Don’t Overfit! — How to prevent Overfitting in your Deep Learning Models
Base Model
To see how we can prevent overfitting, we first need to create a base model to compare the improved models to. The base model is a simple keras model with two hidden layers with 128 and 64 neurons. You can check it out here:
| model = keras.Sequential() | |
| model.add(keras.layers.Dense(300, activation=tf.nn.relu, input_dim=300)) | |
| model.add(keras.layers.Dense(128, activation=tf.nn.relu)) | |
| model.add(keras.layers.Dense(64, activation=tf.nn.relu)) | |
| model.add(keras.layers.Dense(1, activation=tf.nn.sigmoid)) | |
| model.compile(optimizer='adam', loss='binary_crossentropy', metrics=['accuracy']) | |
| history = model.fit(df_train, train_labels, batch_size=32, | |
| epochs=100, validation_split=0.2, shuffle=True) |
With this model we can achieve a training accuracy of over 97%, but a validation accuracy of only about 60%. In the graphic below we can see clear signs of overfitting: The Train Loss decreases, but the validation loss increases.
If you see something like this, this is a clear sign that your model is overfitting: It’s learning the training data really well but fails to generalize the knowledge to the test data. With this model, we get a score of about 59% in the Kaggle challenge — not very good.

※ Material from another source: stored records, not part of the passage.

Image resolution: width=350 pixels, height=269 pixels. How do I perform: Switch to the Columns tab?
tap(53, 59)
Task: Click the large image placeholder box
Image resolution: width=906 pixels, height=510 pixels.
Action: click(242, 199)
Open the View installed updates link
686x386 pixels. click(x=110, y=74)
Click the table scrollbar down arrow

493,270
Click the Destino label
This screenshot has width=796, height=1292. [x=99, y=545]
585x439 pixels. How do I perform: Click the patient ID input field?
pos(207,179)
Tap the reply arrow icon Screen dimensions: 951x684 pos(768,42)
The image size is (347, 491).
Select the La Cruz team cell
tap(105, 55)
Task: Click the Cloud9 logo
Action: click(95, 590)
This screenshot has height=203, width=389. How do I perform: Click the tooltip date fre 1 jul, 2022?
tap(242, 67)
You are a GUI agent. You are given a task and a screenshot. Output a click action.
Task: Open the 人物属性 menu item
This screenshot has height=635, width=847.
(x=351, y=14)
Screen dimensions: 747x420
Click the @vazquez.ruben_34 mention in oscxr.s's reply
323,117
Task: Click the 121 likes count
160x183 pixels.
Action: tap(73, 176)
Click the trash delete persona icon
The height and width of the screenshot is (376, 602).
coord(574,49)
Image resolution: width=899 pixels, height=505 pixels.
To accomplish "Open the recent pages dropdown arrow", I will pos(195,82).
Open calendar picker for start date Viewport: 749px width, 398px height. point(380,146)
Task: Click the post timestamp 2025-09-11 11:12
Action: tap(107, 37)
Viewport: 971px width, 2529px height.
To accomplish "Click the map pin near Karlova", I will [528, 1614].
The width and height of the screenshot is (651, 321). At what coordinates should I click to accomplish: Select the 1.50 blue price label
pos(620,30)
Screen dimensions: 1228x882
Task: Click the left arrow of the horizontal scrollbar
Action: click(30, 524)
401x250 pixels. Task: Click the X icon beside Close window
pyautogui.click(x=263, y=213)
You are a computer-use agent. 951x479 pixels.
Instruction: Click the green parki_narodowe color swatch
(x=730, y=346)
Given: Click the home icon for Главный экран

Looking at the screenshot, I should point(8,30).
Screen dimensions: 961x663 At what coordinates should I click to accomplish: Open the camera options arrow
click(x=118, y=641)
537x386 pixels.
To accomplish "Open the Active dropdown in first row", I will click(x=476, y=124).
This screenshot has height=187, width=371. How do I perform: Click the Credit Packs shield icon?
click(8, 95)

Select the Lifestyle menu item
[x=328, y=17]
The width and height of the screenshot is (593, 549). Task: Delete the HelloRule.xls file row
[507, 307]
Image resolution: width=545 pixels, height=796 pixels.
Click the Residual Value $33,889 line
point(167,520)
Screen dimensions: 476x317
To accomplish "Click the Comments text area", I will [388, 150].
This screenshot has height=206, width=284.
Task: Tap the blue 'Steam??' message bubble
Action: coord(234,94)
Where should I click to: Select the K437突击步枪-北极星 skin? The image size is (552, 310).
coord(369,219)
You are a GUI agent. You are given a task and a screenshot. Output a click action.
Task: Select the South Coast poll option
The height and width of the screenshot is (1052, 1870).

So, let’s see how we can improve the model
Improving the Score
To improve the score, we can essentially do two things
- Improve our model
- Improve our data
I’ll start by showing you how to change the base model. Then I’ll go into feature selection, which allows you to change the data
Improving our model
I’m going to be talking about three common ways to adapt your model in order to prevent overfitting.
1: Simplifying the model
The first step when dealing with overfitting is to decrease the complexity of the model. In the given base model, there are 2 hidden Layers, one with 128 and one with 64 neurons. Additionally, the input layer has 300 neurons. This is a huge number of neurons. To decrease the complexity, we can simply remove layers or reduce the number of neurons in order to make our network smaller. There is no general rule on how much to remove or how big your network should be. But, if your network is overfitting, try making it smaller.
2: Adding Dropout Layers
Dropout Layers can be an easy and effective way to prevent overfitting in your models. A dropout layer randomly drops some of the connections between layers. This helps to prevent overfitting, because if a connection is dropped, the network is forced to Luckily, with keras it’s really easy to add a dropout layer.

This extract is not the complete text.